● **Objective**:
Put every line of the items below into a JSON list of strings, one string per line, leaving out blank lines.

● **Data for this task**:
◇ ◇ ◇ ◇
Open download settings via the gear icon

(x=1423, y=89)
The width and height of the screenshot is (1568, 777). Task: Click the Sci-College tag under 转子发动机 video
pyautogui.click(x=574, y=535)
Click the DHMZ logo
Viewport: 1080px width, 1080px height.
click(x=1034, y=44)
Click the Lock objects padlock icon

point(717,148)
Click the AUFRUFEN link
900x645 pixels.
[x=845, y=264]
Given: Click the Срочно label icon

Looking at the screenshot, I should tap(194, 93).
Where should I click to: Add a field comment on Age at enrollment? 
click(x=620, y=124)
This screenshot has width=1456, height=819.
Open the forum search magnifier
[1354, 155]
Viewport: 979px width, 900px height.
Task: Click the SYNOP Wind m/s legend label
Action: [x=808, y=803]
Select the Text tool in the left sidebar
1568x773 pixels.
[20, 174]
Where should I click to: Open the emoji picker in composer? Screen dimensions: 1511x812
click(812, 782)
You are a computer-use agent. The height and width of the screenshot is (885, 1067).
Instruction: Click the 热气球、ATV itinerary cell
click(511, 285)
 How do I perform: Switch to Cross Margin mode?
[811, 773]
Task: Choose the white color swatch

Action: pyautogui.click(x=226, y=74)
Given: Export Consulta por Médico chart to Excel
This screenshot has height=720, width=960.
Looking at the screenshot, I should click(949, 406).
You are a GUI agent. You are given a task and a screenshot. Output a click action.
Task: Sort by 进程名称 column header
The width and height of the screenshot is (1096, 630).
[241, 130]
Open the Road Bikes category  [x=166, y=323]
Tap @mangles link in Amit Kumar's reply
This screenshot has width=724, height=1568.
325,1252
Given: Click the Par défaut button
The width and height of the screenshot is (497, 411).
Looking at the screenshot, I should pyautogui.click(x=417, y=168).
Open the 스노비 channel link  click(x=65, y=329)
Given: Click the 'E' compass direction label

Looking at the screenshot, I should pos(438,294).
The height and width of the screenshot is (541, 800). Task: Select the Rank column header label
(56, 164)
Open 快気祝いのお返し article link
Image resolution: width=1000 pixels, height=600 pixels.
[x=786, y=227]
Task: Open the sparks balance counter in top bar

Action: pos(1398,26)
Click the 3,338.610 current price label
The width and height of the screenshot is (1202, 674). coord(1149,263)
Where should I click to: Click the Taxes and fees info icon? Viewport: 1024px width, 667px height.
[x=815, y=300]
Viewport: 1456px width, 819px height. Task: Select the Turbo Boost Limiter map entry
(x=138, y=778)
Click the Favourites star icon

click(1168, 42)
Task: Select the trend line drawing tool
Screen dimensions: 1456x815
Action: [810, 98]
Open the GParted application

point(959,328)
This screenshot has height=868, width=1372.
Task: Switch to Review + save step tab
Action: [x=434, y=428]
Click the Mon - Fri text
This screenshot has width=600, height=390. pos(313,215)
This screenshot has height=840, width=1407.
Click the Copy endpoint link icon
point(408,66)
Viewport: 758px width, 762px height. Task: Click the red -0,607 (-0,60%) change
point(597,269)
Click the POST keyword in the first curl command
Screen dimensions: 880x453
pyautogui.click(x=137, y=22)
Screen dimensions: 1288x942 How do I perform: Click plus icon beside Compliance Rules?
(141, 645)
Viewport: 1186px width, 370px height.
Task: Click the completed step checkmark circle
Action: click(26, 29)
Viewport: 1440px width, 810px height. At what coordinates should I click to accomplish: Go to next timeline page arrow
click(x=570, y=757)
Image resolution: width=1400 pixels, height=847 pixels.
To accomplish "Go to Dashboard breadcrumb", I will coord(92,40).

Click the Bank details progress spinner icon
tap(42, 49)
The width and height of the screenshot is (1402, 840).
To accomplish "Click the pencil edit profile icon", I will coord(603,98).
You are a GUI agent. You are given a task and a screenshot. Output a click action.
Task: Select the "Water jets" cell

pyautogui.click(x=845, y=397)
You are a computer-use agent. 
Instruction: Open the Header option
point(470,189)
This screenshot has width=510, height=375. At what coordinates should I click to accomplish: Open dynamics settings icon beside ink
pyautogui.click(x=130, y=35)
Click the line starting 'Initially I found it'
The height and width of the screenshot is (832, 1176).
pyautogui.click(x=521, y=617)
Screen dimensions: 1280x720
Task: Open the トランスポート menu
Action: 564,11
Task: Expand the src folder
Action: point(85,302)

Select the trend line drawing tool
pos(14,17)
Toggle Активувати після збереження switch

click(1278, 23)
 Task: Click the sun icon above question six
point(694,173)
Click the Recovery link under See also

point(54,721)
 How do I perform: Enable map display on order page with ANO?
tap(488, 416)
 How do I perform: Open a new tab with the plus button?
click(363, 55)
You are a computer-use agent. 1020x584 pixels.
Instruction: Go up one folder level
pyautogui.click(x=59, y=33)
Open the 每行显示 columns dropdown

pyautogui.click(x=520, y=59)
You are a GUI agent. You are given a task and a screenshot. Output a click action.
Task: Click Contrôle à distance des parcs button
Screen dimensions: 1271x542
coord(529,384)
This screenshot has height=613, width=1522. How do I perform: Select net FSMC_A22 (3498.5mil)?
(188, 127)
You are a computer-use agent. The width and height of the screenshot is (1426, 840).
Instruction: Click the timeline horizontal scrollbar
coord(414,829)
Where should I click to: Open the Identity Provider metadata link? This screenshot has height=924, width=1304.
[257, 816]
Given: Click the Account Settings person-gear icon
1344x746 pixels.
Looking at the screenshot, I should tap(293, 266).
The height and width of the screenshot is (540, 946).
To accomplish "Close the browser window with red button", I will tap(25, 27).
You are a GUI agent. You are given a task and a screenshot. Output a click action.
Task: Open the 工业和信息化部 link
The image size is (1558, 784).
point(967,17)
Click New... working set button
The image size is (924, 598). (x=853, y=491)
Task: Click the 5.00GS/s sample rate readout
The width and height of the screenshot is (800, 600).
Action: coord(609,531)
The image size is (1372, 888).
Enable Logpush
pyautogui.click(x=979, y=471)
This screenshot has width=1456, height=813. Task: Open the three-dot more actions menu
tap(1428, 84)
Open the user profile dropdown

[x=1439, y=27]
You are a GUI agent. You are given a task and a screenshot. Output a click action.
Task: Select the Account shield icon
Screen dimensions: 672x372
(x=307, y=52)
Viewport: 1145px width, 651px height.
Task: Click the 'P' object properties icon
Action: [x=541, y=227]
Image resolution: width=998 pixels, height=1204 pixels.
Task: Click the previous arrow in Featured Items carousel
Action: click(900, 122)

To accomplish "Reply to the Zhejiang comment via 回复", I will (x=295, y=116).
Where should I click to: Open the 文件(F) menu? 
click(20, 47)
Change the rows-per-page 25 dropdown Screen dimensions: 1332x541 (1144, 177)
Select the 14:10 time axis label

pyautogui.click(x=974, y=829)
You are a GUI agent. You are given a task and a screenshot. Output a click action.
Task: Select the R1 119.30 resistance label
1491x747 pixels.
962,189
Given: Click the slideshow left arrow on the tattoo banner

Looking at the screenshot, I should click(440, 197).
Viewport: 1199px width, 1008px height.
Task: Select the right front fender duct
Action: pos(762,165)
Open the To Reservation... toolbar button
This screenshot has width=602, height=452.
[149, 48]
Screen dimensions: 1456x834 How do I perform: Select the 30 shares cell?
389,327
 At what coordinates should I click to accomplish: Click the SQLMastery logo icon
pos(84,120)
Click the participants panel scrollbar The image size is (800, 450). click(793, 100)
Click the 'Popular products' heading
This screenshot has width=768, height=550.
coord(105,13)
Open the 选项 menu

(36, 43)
◇ ◇ ◇ ◇
● **Output of the task**:
[
  "Open download settings via the gear icon",
  "(x=1423, y=89)",
  "The width and height of the screenshot is (1568, 777). Task: Click the Sci-College tag under 转子发动机 video",
  "pyautogui.click(x=574, y=535)",
  "Click the DHMZ logo",
  "Viewport: 1080px width, 1080px height.",
  "click(x=1034, y=44)",
  "Click the Lock objects padlock icon",
  "point(717,148)",
  "Click the AUFRUFEN link",
  "900x645 pixels.",
  "[x=845, y=264]",
  "Given: Click the Срочно label icon",
  "Looking at the screenshot, I should tap(194, 93).",
  "Where should I click to: Add a field comment on Age at enrollment? ",
  "click(x=620, y=124)",
  "This screenshot has width=1456, height=819.",
  "Open the forum search magnifier",
  "[1354, 155]",
  "Viewport: 979px width, 900px height.",
  "Task: Click the SYNOP Wind m/s legend label",
  "Action: [x=808, y=803]",
  "Select the Text tool in the left sidebar",
  "1568x773 pixels.",
  "[20, 174]",
  "Where should I click to: Open the emoji picker in composer? Screen dimensions: 1511x812",
  "click(812, 782)",
  "You are a computer-use agent. The height and width of the screenshot is (885, 1067).",
  "Instruction: Click the 热气球、ATV itinerary cell",
  "click(511, 285)",
  " How do I perform: Switch to Cross Margin mode?",
  "[811, 773]",
  "Task: Choose the white color swatch",
  "Action: pyautogui.click(x=226, y=74)",
  "Given: Export Consulta por Médico chart to Excel",
  "This screenshot has height=720, width=960.",
  "Looking at the screenshot, I should click(949, 406).",
  "You are a GUI agent. You are given a task and a screenshot. Output a click action.",
  "Task: Sort by 进程名称 column header",
  "The width and height of the screenshot is (1096, 630).",
  "[241, 130]",
  "Open the Road Bikes category  [x=166, y=323]",
  "Tap @mangles link in Amit Kumar's reply",
  "This screenshot has width=724, height=1568.",
  "325,1252",
  "Given: Click the Par défaut button",
  "The width and height of the screenshot is (497, 411).",
  "Looking at the screenshot, I should pyautogui.click(x=417, y=168).",
  "Open the 스노비 channel link  click(x=65, y=329)",
  "Given: Click the 'E' compass direction label",
  "Looking at the screenshot, I should pos(438,294).",
  "The height and width of the screenshot is (541, 800). Task: Select the Rank column header label",
  "(56, 164)",
  "Open 快気祝いのお返し article link",
  "Image resolution: width=1000 pixels, height=600 pixels.",
  "[x=786, y=227]",
  "Task: Open the sparks balance counter in top bar",
  "Action: pos(1398,26)",
  "Click the 3,338.610 current price label",
  "The width and height of the screenshot is (1202, 674). coord(1149,263)",
  "Where should I click to: Click the Taxes and fees info icon? Viewport: 1024px width, 667px height.",
  "[x=815, y=300]",
  "Viewport: 1456px width, 819px height. Task: Select the Turbo Boost Limiter map entry",
  "(x=138, y=778)",
  "Click the Favourites star icon",
  "click(1168, 42)",
  "Task: Select the trend line drawing tool",
  "Screen dimensions: 1456x815",
  "Action: [810, 98]",
  "Open the GParted application",
  "point(959,328)",
  "This screenshot has height=868, width=1372.",
  "Task: Switch to Review + save step tab",
  "Action: [x=434, y=428]",
  "Click the Mon - Fri text",
  "This screenshot has width=600, height=390. pos(313,215)",
  "This screenshot has height=840, width=1407.",
  "Click the Copy endpoint link icon",
  "point(408,66)",
  "Viewport: 758px width, 762px height. Task: Click the red -0,607 (-0,60%) change",
  "point(597,269)",
  "Click the POST keyword in the first curl command",
  "Screen dimensions: 880x453",
  "pyautogui.click(x=137, y=22)",
  "Screen dimensions: 1288x942 How do I perform: Click plus icon beside Compliance Rules?",
  "(141, 645)",
  "Viewport: 1186px width, 370px height.",
  "Task: Click the completed step checkmark circle",
  "Action: click(26, 29)",
  "Viewport: 1440px width, 810px height. At what coordinates should I click to accomplish: Go to next timeline page arrow",
  "click(x=570, y=757)",
  "Image resolution: width=1400 pixels, height=847 pixels.",
  "To accomplish \"Go to Dashboard breadcrumb\", I will coord(92,40).",
  "Click the Bank details progress spinner icon",
  "tap(42, 49)",
  "The width and height of the screenshot is (1402, 840).",
  "To accomplish \"Click the pencil edit profile icon\", I will coord(603,98).",
  "You are a GUI agent. You are given a task and a screenshot. Output a click action.",
  "Task: Select the \"Water jets\" cell",
  "pyautogui.click(x=845, y=397)",
  "You are a computer-use agent. ",
  "Instruction: Open the Header option",
  "point(470,189)",
  "This screenshot has width=510, height=375. At what coordinates should I click to accomplish: Open dynamics settings icon beside ink",
  "pyautogui.click(x=130, y=35)",
  "Click the line starting 'Initially I found it'",
  "The height and width of the screenshot is (832, 1176).",
  "pyautogui.click(x=521, y=617)",
  "Screen dimensions: 1280x720",
  "Task: Open the トランスポート menu",
  "Action: 564,11",
  "Task: Expand the src folder",
  "Action: point(85,302)",
  "Select the trend line drawing tool",
  "pos(14,17)",
  "Toggle Активувати після збереження switch",
  "click(1278, 23)",
  " Task: Click the sun icon above question six",
  "point(694,173)",
  "Click the Recovery link under See also",
  "point(54,721)",
  " How do I perform: Enable map display on order page with ANO?",
  "tap(488, 416)",
  " How do I perform: Open a new tab with the plus button?",
  "click(363, 55)",
  "You are a computer-use agent. 1020x584 pixels.",
  "Instruction: Go up one folder level",
  "pyautogui.click(x=59, y=33)",
  "Open the 每行显示 columns dropdown",
  "pyautogui.click(x=520, y=59)",
  "You are a GUI agent. You are given a task and a screenshot. Output a click action.",
  "Task: Click Contrôle à distance des parcs button",
  "Screen dimensions: 1271x542",
  "coord(529,384)",
  "This screenshot has height=613, width=1522. How do I perform: Select net FSMC_A22 (3498.5mil)?",
  "(188, 127)",
  "You are a computer-use agent. The width and height of the screenshot is (1426, 840).",
  "Instruction: Click the timeline horizontal scrollbar",
  "coord(414,829)",
  "Where should I click to: Open the Identity Provider metadata link? This screenshot has height=924, width=1304.",
  "[257, 816]",
  "Given: Click the Account Settings person-gear icon",
  "1344x746 pixels.",
  "Looking at the screenshot, I should tap(293, 266).",
  "The height and width of the screenshot is (540, 946).",
  "To accomplish \"Close the browser window with red button\", I will tap(25, 27).",
  "You are a GUI agent. You are given a task and a screenshot. Output a click action.",
  "Task: Open the 工业和信息化部 link",
  "The image size is (1558, 784).",
  "point(967,17)",
  "Click New... working set button",
  "The image size is (924, 598). (x=853, y=491)",
  "Task: Click the 5.00GS/s sample rate readout",
  "The width and height of the screenshot is (800, 600).",
  "Action: coord(609,531)",
  "The image size is (1372, 888).",
  "Enable Logpush",
  "pyautogui.click(x=979, y=471)",
  "This screenshot has width=1456, height=813. Task: Open the three-dot more actions menu",
  "tap(1428, 84)",
  "Open the user profile dropdown",
  "[x=1439, y=27]",
  "You are a GUI agent. You are given a task and a screenshot. Output a click action.",
  "Task: Select the Account shield icon",
  "Screen dimensions: 672x372",
  "(x=307, y=52)",
  "Viewport: 1145px width, 651px height.",
  "Task: Click the 'P' object properties icon",
  "Action: [x=541, y=227]",
  "Image resolution: width=998 pixels, height=1204 pixels.",
  "Task: Click the previous arrow in Featured Items carousel",
  "Action: click(900, 122)",
  "To accomplish \"Reply to the Zhejiang comment via 回复\", I will (x=295, y=116).",
  "Where should I click to: Open the 文件(F) menu? ",
  "click(20, 47)",
  "Change the rows-per-page 25 dropdown Screen dimensions: 1332x541 (1144, 177)",
  "Select the 14:10 time axis label",
  "pyautogui.click(x=974, y=829)",
  "You are a GUI agent. You are given a task and a screenshot. Output a click action.",
  "Task: Select the R1 119.30 resistance label",
  "1491x747 pixels.",
  "962,189",
  "Given: Click the slideshow left arrow on the tattoo banner",
  "Looking at the screenshot, I should click(440, 197).",
  "Viewport: 1199px width, 1008px height.",
  "Task: Select the right front fender duct",
  "Action: pos(762,165)",
  "Open the To Reservation... toolbar button",
  "This screenshot has width=602, height=452.",
  "[149, 48]",
  "Screen dimensions: 1456x834 How do I perform: Select the 30 shares cell?",
  "389,327",
  " At what coordinates should I click to accomplish: Click the SQLMastery logo icon",
  "pos(84,120)",
  "Click the participants panel scrollbar The image size is (800, 450). click(793, 100)",
  "Click the 'Popular products' heading",
  "This screenshot has width=768, height=550.",
  "coord(105,13)",
  "Open the 选项 menu",
  "(36, 43)"
]